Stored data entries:

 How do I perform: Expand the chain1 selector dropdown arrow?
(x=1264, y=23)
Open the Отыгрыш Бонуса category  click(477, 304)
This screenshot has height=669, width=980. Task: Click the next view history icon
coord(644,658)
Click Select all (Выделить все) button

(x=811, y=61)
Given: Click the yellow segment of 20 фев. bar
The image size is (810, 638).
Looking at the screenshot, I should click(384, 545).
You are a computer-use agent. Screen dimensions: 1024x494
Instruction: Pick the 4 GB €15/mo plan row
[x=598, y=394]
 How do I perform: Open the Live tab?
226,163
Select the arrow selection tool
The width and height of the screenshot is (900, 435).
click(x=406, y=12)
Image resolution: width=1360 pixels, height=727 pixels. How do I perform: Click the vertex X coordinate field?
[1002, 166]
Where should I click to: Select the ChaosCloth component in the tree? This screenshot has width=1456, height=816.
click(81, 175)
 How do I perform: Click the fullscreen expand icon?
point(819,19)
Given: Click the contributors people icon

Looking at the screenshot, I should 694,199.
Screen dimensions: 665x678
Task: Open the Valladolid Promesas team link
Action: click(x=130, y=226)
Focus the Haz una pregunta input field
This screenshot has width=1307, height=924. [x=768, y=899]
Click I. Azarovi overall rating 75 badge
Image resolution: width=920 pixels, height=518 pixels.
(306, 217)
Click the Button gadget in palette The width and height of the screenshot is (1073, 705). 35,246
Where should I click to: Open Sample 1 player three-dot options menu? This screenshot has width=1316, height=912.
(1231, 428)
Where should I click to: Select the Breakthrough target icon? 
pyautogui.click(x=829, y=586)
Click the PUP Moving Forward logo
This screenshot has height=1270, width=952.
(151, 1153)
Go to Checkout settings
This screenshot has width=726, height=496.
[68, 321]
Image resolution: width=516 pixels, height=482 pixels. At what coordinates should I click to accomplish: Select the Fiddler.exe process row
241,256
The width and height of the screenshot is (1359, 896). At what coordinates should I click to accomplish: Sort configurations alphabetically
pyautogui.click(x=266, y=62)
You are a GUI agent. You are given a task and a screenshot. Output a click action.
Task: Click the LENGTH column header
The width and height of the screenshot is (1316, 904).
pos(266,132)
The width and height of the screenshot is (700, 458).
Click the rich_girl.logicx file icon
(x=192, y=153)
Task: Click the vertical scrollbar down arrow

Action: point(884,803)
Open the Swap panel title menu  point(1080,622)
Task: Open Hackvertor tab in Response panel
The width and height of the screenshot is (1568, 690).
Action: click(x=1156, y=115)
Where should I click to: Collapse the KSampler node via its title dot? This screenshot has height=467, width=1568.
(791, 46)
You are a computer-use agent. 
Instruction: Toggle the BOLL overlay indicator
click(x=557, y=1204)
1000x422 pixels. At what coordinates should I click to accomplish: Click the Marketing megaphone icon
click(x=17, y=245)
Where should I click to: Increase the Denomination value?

## Work item
Give the count of lines in the entries above that hold the word "panel", with no other words.

## Task response
2